Experimental and theoretical investigations for mitigating NaAlH4 reactivity risks during postulated accident scenarios involving exposure to air or water

Experimental and theoretical studies were conducted to investigate the pyrophoricity and water-reactivity risks associated with employing sodium alanate (NaAlH₄) complex metal hydride in on-board vehicular hydrogen (H₂) storage systems. The ignition and explosivity of NaAlH₄ upon exposure to oxidizers in air or water were attributed to the spontaneous formation of stable hydroperoxyl intermediates on the NaAlH₄ surface and/or H₂ production, as well as the large driving force for NaAlH₄ conversion to favorable hydroxide products predicted by atomic and thermodynamic modeling.
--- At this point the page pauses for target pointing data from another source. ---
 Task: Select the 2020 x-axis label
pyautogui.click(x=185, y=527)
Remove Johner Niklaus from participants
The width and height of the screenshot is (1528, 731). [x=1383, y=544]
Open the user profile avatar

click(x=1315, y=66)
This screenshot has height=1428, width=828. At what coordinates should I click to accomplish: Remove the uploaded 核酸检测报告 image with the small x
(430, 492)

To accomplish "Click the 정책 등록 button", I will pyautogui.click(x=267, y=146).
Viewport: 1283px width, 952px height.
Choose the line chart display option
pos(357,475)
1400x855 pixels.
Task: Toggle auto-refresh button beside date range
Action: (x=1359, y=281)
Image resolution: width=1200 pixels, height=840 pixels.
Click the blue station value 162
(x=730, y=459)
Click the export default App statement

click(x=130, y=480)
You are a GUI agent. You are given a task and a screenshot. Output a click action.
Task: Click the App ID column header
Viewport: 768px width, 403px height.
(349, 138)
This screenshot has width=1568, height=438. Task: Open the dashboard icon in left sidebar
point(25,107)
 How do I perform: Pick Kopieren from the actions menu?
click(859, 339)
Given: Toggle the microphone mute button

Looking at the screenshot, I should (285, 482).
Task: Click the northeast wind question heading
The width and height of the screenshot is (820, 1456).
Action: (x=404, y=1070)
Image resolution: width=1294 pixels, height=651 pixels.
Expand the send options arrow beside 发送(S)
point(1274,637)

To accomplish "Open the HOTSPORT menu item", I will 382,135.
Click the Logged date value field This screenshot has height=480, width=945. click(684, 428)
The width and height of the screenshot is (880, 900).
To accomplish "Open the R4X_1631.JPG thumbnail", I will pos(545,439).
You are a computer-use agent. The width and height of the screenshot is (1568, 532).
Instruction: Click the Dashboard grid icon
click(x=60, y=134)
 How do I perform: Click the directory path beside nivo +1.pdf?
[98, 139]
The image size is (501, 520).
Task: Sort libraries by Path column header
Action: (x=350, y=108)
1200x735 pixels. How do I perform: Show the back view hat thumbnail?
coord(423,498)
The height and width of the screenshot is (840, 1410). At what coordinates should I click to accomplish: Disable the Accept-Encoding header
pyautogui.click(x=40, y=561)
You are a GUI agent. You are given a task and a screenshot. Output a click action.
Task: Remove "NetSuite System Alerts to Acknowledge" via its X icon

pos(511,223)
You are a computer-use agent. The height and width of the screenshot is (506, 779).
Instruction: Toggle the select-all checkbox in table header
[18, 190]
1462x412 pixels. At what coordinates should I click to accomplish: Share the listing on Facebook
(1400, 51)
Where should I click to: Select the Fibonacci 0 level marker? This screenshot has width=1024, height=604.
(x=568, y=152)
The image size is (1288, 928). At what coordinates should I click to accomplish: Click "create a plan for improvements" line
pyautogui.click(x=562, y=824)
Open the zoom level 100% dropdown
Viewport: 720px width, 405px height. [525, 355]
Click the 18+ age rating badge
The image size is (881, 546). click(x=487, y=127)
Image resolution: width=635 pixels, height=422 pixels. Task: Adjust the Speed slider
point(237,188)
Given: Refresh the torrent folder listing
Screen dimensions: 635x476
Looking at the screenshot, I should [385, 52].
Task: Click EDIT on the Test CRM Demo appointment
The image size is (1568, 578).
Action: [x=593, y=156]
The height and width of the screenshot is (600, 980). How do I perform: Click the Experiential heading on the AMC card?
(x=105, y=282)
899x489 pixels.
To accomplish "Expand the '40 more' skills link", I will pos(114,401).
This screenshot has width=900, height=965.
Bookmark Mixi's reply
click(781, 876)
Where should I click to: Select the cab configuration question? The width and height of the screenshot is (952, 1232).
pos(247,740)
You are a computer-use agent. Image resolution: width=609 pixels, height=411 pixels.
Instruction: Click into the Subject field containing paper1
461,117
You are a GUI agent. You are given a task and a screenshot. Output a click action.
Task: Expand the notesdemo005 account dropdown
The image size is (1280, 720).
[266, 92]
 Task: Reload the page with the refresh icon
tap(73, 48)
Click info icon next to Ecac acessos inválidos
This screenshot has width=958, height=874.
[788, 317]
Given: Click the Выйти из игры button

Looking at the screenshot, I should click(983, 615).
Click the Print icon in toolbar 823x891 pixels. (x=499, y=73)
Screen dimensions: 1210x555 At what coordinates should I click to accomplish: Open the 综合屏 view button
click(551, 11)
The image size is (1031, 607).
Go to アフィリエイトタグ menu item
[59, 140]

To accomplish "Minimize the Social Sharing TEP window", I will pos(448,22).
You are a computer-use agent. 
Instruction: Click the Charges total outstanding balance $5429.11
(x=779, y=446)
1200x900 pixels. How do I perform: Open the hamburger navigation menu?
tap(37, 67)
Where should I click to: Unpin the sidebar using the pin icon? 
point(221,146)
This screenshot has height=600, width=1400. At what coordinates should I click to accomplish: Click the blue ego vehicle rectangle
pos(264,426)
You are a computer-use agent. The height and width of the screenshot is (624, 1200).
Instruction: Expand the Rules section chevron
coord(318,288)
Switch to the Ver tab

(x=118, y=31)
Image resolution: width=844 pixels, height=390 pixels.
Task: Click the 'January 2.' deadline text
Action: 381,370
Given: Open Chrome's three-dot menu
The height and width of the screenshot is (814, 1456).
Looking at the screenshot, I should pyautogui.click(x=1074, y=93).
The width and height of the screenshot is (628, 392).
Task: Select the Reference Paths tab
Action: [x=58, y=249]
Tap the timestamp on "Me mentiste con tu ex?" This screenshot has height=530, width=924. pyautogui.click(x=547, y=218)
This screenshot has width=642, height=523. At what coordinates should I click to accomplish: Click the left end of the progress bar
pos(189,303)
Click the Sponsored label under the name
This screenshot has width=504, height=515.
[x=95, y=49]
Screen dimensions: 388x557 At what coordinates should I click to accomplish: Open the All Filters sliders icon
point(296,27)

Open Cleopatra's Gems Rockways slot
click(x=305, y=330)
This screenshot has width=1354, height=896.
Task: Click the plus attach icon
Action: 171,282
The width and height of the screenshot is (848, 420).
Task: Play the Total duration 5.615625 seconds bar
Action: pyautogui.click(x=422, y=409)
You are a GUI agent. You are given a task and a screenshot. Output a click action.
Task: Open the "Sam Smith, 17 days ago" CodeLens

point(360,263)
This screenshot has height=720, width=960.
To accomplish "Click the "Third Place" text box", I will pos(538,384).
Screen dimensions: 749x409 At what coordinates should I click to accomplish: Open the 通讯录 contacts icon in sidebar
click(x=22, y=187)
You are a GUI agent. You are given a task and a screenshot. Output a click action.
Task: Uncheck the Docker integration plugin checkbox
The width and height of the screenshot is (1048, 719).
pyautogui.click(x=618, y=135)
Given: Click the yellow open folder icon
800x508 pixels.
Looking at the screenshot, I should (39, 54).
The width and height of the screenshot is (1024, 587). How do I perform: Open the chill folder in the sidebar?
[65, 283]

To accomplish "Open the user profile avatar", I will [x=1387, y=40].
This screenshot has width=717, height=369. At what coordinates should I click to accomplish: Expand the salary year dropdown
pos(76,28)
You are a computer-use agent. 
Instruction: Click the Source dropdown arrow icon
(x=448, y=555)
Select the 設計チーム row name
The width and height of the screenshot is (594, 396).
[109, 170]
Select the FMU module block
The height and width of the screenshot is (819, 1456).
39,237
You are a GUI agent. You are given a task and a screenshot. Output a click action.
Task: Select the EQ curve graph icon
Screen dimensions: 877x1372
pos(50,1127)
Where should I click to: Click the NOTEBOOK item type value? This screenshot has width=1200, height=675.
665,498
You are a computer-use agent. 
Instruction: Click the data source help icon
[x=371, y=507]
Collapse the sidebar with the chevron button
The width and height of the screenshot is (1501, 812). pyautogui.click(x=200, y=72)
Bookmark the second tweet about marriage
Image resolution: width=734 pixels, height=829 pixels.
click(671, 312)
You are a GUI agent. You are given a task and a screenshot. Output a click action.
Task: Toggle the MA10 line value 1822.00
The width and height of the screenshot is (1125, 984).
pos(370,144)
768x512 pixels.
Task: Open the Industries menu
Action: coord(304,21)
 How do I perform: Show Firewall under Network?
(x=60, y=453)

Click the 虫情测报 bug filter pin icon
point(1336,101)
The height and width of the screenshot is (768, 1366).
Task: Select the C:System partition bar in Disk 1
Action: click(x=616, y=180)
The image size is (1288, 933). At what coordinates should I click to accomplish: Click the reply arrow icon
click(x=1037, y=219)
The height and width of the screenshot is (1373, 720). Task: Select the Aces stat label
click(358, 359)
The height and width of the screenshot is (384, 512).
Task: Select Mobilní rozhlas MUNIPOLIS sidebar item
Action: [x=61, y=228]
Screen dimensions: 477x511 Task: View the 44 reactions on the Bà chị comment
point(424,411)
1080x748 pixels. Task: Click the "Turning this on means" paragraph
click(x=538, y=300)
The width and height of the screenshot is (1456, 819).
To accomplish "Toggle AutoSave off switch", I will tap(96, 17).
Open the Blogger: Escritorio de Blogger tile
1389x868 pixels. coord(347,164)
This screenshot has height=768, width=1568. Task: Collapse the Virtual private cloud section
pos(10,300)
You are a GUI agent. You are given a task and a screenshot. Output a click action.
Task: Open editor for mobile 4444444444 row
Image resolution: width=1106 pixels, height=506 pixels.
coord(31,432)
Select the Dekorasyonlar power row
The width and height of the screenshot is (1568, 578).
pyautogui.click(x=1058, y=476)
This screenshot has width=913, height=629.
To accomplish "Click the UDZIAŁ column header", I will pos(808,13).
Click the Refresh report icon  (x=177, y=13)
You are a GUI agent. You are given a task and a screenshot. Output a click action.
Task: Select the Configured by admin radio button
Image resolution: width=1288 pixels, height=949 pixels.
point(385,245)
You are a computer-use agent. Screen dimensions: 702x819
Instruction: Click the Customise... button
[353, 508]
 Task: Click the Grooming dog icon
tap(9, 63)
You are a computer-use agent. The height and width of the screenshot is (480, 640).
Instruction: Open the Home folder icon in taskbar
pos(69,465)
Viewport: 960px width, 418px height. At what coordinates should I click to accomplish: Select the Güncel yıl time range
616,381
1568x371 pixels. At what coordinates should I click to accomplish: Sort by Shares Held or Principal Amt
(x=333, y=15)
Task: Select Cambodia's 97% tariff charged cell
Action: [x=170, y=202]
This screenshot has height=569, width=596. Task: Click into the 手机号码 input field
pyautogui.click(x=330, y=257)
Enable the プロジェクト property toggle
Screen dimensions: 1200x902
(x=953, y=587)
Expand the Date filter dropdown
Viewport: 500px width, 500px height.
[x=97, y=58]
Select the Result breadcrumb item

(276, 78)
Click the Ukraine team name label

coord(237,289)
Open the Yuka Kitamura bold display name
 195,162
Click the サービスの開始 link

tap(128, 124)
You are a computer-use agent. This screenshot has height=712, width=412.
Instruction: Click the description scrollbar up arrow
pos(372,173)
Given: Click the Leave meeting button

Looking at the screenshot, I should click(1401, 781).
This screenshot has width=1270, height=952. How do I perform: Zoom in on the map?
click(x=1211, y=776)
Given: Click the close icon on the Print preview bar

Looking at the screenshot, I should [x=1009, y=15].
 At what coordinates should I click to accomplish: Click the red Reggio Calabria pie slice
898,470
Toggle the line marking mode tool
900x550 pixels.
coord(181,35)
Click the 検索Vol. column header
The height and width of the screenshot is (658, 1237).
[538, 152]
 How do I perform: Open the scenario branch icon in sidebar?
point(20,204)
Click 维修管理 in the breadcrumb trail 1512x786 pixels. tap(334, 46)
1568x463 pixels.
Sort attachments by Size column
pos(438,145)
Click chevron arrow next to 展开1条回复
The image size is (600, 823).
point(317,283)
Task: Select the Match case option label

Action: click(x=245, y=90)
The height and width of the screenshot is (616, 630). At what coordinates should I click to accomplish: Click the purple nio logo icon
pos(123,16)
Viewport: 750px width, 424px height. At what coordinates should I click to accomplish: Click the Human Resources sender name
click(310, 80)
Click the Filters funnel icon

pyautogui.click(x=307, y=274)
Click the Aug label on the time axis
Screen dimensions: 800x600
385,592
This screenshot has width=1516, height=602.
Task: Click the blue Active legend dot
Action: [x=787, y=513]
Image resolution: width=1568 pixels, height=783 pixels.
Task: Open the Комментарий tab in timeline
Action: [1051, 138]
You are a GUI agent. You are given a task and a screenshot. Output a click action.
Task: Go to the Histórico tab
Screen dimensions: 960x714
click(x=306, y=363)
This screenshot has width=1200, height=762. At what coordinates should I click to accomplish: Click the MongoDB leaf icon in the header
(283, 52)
The major products from NaAlH₄ exposure to air: NaAl(OH)₄, gibbsite and bayerite Al(OH)₃, and Na₂CO₃ observed by XRD, were identified to be formed by surface-controlled reactions. The reactivity risks were significantly minimized, without compromising de-/re-hydrogenation cyclability, by compacting NaAlH₄ powder into wafers to reduce the available surface area. These core findings are of significance to risk mitigation and H₂ safety code and standard development for the safe use of NaAlH₄ for on-board H₂ storage in light-duty vehicles.